#### Provided information ####

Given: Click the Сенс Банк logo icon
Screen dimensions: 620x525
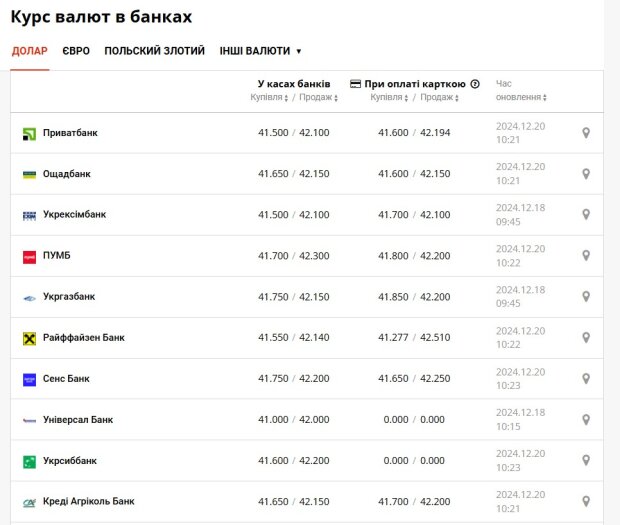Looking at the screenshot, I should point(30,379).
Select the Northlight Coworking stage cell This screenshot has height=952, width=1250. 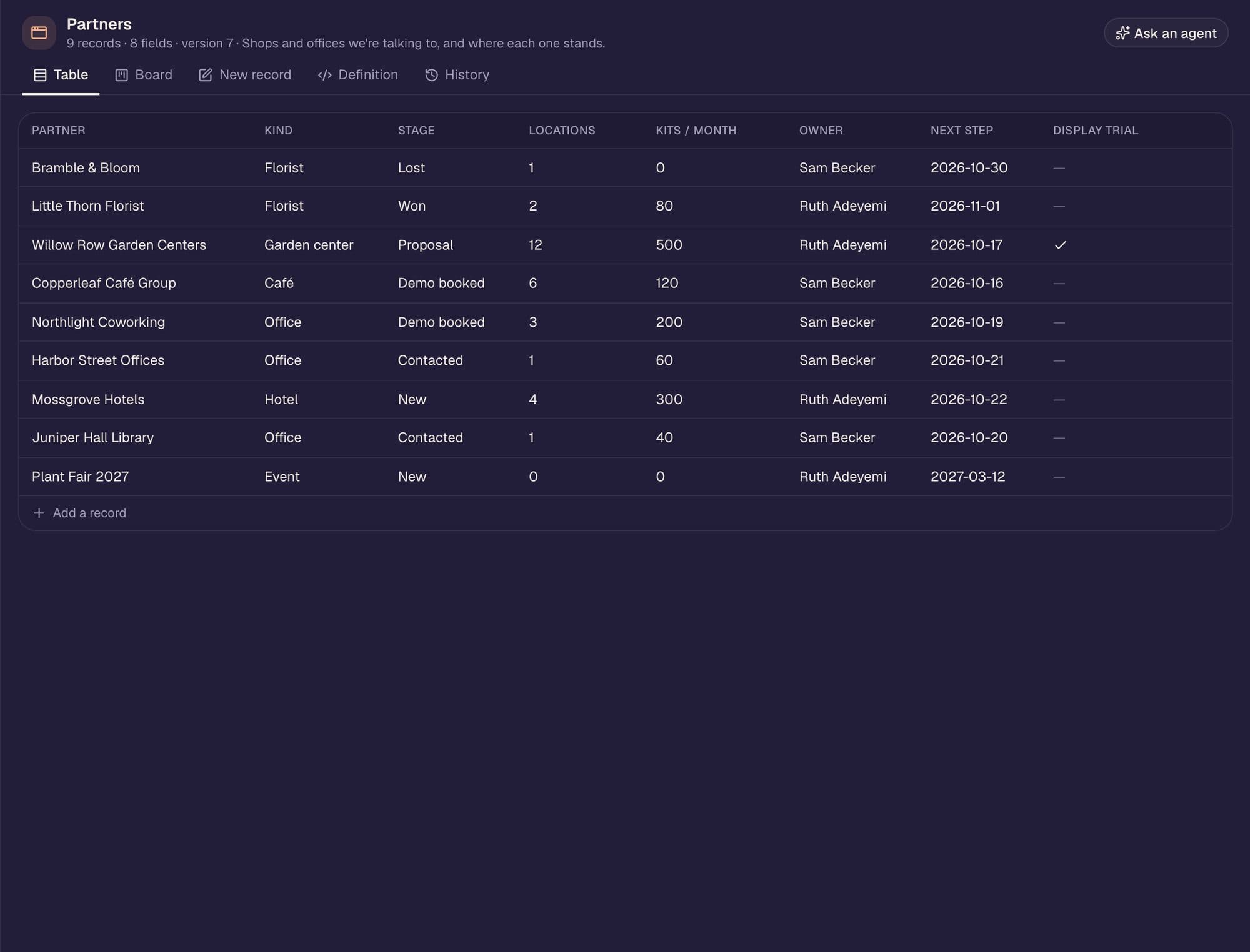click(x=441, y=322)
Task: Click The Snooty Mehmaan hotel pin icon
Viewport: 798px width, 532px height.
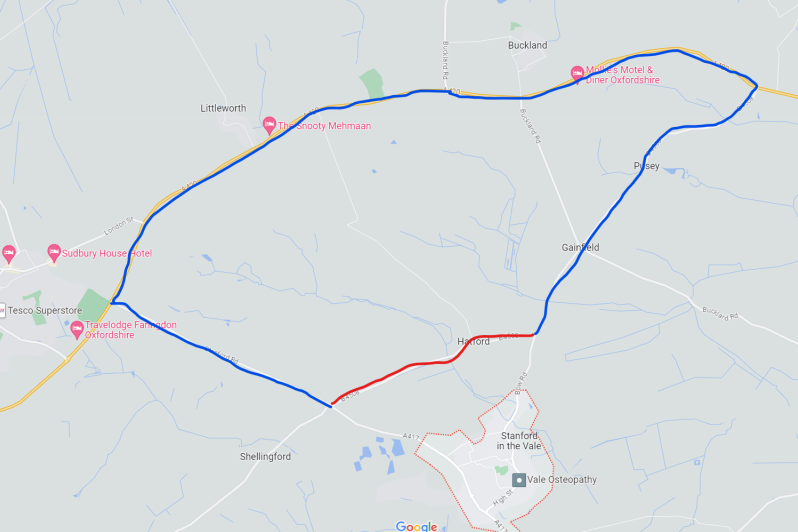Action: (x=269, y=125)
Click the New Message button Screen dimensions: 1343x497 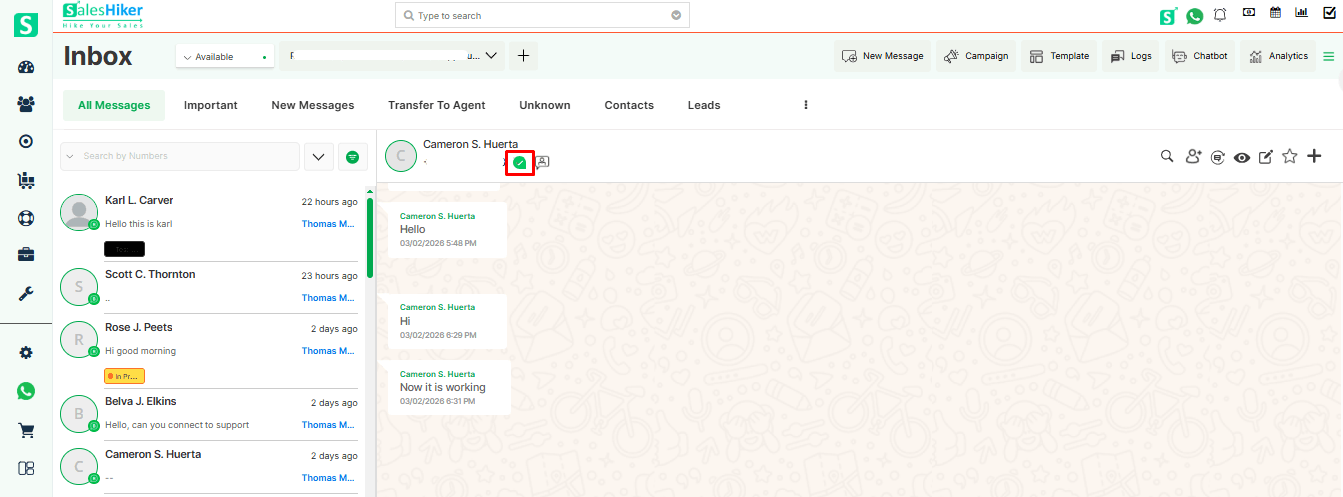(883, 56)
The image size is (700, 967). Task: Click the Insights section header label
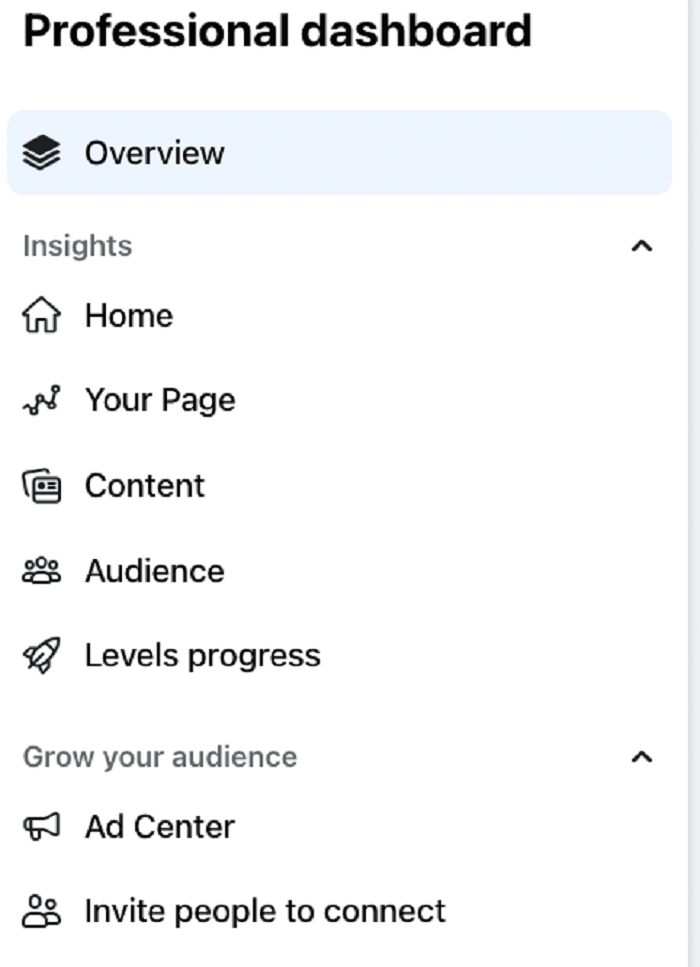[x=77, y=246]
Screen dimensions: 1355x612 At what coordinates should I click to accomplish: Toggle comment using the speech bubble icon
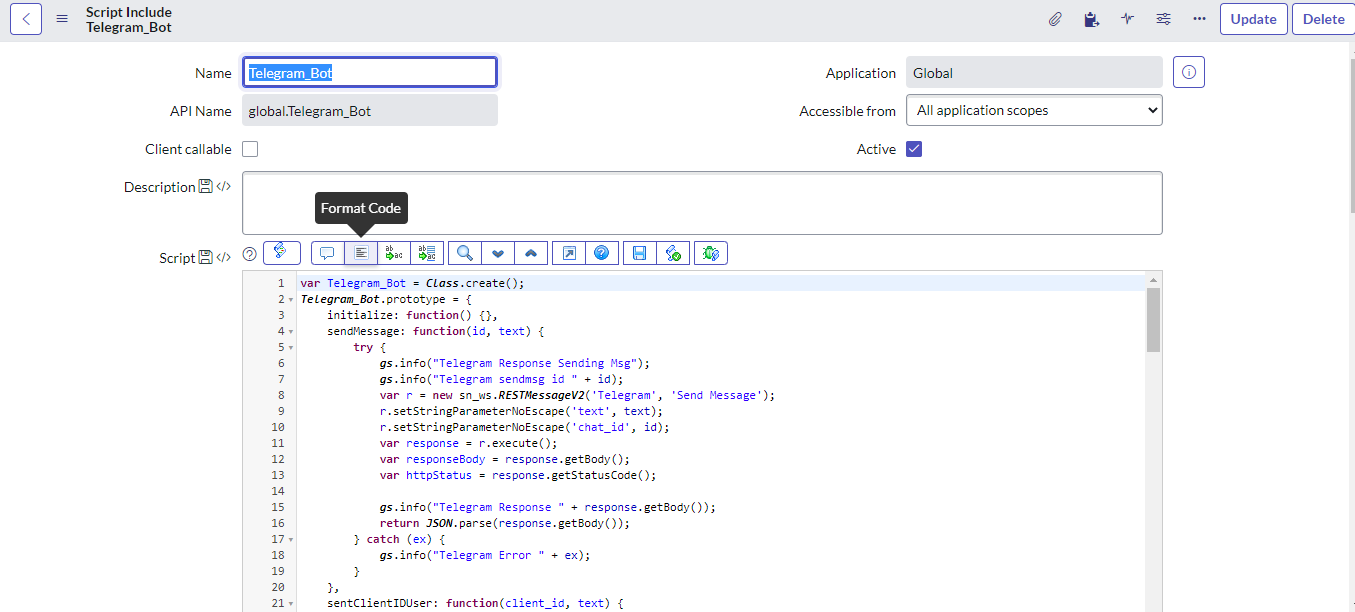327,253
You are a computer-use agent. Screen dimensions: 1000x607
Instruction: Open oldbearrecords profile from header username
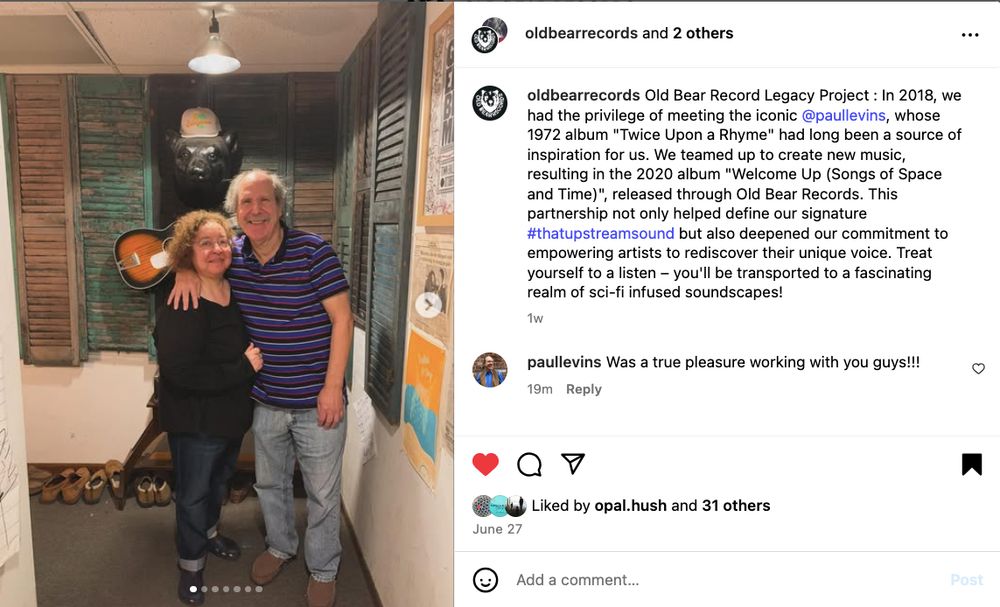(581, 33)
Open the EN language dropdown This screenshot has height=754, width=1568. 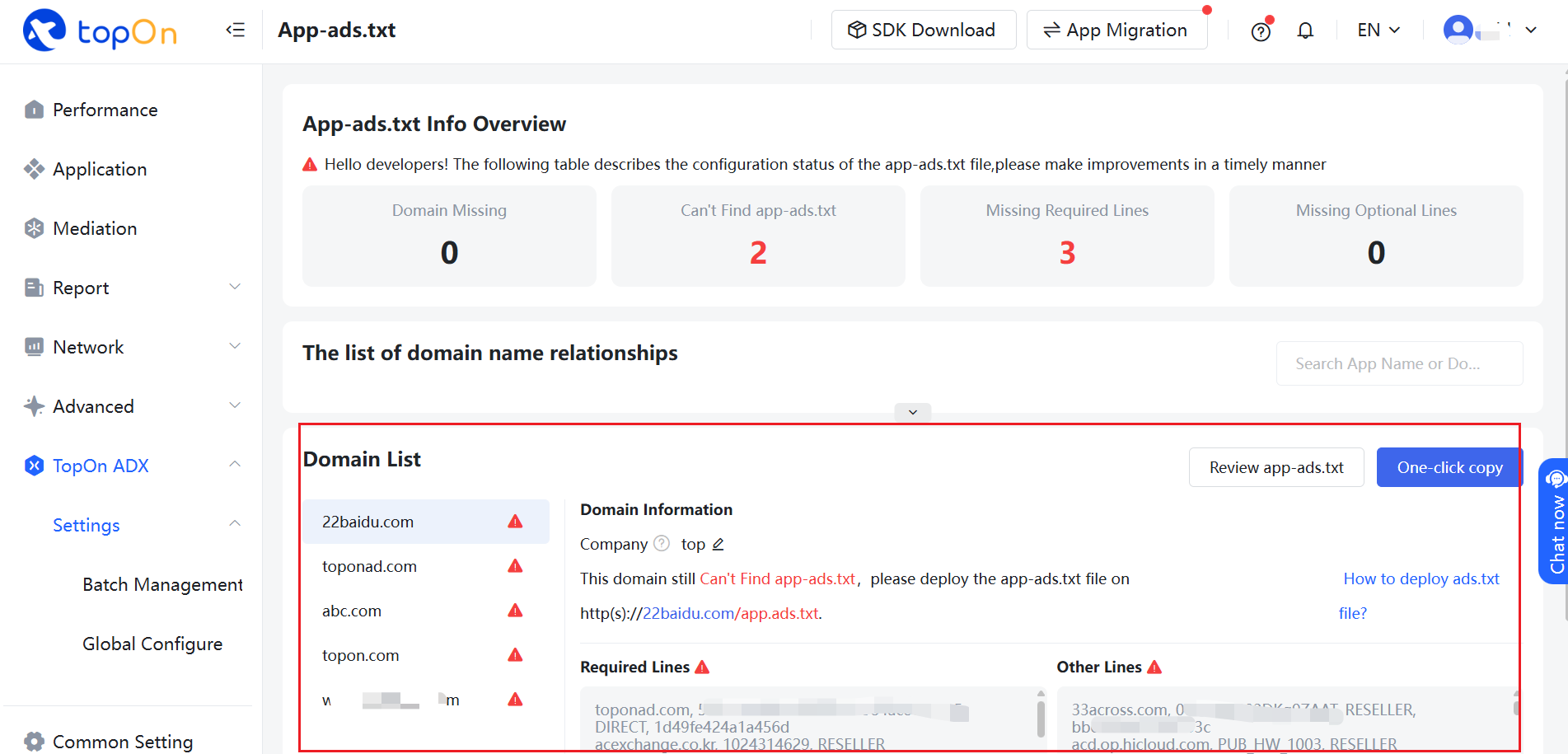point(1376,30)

####

### Goal
Pull out every line of the records above that contains the word "icon", and copy each such line in full.

### Response to this task
Given: Click the Сенс Банк logo icon
Task: Click The Snooty Mehmaan hotel pin icon
Screen dimensions: 1355x612 At what coordinates should I click to accomplish: Toggle comment using the speech bubble icon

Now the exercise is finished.